START Given records

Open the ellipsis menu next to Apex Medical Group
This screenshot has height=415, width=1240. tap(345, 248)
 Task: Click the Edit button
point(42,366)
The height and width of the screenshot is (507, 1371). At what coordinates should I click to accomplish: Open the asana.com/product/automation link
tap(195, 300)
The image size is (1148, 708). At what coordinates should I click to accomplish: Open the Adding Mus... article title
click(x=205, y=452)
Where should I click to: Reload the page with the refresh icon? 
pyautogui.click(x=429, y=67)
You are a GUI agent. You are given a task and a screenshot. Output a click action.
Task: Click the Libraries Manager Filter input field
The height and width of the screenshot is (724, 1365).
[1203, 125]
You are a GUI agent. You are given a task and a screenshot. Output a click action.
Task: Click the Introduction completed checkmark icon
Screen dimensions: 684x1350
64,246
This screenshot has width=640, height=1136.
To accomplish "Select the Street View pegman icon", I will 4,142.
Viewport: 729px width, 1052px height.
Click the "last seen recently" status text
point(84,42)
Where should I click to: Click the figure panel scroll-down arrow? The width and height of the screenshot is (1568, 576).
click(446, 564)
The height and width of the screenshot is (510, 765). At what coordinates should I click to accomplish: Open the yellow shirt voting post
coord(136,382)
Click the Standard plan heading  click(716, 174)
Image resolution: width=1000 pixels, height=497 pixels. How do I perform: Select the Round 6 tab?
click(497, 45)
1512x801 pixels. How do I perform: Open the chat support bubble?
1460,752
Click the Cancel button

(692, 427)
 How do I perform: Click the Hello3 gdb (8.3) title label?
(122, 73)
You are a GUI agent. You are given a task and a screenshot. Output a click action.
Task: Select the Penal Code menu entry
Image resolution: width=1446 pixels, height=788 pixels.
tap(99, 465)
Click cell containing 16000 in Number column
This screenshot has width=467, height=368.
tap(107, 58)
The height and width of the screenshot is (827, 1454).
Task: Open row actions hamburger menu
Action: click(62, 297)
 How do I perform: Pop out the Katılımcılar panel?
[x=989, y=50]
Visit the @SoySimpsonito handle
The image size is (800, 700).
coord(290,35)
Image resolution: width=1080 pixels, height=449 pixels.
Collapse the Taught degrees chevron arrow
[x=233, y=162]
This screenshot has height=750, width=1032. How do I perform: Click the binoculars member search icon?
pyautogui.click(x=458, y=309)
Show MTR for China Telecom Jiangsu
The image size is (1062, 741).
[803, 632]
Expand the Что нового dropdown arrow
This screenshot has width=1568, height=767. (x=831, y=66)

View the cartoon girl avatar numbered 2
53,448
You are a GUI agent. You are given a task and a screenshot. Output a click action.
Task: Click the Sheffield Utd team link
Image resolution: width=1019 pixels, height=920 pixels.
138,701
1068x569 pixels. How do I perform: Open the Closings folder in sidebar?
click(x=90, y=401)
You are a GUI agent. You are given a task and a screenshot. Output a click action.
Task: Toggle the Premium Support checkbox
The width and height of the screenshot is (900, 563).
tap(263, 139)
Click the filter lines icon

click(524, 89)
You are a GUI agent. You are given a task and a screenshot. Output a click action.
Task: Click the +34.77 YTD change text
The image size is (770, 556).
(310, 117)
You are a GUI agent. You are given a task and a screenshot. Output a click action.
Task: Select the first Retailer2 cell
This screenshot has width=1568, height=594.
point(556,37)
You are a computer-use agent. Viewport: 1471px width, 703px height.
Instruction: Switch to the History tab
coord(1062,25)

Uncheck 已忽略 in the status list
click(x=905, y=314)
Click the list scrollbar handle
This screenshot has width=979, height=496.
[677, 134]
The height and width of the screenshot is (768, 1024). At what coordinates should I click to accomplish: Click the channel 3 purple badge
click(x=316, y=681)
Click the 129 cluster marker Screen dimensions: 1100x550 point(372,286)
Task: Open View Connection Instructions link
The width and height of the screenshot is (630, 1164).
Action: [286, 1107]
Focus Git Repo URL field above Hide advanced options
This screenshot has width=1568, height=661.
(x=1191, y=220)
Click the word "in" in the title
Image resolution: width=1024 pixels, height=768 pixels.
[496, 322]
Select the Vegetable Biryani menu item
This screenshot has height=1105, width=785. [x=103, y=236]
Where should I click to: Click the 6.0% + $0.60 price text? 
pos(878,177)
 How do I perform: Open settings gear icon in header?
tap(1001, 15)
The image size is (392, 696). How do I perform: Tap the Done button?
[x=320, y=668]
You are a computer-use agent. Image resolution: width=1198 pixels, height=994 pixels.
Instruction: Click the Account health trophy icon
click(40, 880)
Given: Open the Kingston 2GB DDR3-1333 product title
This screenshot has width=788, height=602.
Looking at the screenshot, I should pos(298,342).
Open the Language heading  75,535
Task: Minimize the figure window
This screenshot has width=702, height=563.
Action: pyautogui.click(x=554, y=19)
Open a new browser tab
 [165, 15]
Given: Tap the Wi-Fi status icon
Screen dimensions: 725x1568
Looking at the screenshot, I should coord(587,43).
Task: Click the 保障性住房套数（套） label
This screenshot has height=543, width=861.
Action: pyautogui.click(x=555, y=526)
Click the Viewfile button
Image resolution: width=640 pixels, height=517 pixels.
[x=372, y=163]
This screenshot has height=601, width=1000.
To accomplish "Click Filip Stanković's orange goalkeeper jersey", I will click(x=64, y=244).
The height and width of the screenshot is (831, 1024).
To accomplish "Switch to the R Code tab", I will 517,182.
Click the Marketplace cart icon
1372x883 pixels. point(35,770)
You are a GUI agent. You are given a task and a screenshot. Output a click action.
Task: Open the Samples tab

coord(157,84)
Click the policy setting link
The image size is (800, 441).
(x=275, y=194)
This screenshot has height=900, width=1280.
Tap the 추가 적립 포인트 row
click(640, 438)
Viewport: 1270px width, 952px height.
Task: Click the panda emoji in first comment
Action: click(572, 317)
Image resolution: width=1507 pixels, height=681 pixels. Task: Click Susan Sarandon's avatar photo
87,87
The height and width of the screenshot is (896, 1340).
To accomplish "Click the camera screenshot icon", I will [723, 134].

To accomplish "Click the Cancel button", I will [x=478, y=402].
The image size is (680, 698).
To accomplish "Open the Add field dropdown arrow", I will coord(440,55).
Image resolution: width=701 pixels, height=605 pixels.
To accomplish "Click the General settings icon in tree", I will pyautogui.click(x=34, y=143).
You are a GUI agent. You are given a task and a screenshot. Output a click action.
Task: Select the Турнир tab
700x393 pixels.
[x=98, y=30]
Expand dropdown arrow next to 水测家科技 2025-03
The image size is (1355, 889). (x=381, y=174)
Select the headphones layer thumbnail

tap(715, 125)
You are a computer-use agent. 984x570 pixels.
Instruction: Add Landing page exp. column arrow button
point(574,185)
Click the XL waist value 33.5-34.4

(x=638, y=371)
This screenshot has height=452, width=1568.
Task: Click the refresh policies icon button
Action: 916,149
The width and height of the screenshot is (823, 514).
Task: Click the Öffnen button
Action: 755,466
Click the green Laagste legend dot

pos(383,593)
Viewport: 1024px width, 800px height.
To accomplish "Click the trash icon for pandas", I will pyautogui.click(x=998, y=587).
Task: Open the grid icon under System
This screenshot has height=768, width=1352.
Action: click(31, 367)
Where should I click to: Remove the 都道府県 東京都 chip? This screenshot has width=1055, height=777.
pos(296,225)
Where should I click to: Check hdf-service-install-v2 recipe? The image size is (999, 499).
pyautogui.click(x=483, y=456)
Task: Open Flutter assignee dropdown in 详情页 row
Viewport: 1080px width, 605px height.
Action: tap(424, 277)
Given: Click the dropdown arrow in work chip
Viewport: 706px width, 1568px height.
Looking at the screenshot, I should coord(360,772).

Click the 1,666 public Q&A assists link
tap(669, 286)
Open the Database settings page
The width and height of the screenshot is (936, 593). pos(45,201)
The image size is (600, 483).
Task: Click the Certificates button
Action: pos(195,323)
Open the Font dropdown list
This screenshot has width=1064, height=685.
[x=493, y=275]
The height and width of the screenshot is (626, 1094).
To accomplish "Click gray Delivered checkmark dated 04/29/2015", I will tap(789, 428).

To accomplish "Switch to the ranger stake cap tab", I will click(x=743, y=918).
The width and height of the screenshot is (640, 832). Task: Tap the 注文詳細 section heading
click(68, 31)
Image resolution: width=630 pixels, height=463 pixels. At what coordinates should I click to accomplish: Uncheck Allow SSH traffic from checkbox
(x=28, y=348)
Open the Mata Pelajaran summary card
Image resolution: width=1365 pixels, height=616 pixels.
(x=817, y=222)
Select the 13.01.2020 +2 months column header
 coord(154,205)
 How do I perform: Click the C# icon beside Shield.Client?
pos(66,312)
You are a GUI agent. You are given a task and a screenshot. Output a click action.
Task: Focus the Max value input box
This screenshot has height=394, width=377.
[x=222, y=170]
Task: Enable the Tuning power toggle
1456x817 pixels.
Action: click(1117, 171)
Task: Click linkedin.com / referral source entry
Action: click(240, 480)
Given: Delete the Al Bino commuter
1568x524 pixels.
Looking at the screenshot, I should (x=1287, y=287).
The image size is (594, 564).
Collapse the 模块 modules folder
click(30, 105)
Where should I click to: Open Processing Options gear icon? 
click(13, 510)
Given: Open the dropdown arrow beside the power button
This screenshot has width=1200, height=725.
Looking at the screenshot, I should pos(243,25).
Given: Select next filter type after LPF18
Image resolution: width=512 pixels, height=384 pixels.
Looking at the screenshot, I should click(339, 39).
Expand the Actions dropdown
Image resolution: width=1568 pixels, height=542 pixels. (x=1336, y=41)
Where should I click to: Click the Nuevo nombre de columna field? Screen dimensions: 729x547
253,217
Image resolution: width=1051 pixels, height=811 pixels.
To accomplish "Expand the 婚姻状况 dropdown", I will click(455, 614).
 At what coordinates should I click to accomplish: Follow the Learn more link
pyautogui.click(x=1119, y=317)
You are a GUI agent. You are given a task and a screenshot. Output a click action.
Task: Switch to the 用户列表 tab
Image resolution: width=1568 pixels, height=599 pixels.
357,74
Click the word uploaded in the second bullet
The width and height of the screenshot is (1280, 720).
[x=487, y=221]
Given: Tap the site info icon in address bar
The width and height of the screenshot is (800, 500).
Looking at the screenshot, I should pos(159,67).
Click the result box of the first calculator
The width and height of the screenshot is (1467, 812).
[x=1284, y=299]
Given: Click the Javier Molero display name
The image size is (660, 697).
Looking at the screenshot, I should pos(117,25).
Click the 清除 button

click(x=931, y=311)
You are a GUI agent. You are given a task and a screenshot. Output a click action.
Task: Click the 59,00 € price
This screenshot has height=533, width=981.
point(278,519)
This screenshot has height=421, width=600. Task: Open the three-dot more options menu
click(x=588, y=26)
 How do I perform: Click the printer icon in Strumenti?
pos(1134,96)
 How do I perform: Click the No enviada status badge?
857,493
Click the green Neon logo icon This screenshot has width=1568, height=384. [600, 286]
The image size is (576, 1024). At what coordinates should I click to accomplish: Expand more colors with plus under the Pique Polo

END Given records

> [What is being asked]
Show each line of the material that includes the string "checkmark" by copying it.

> [Solution to the problem]
Task: Click the Introduction completed checkmark icon
To accomplish "Click gray Delivered checkmark dated 04/29/2015", I will tap(789, 428).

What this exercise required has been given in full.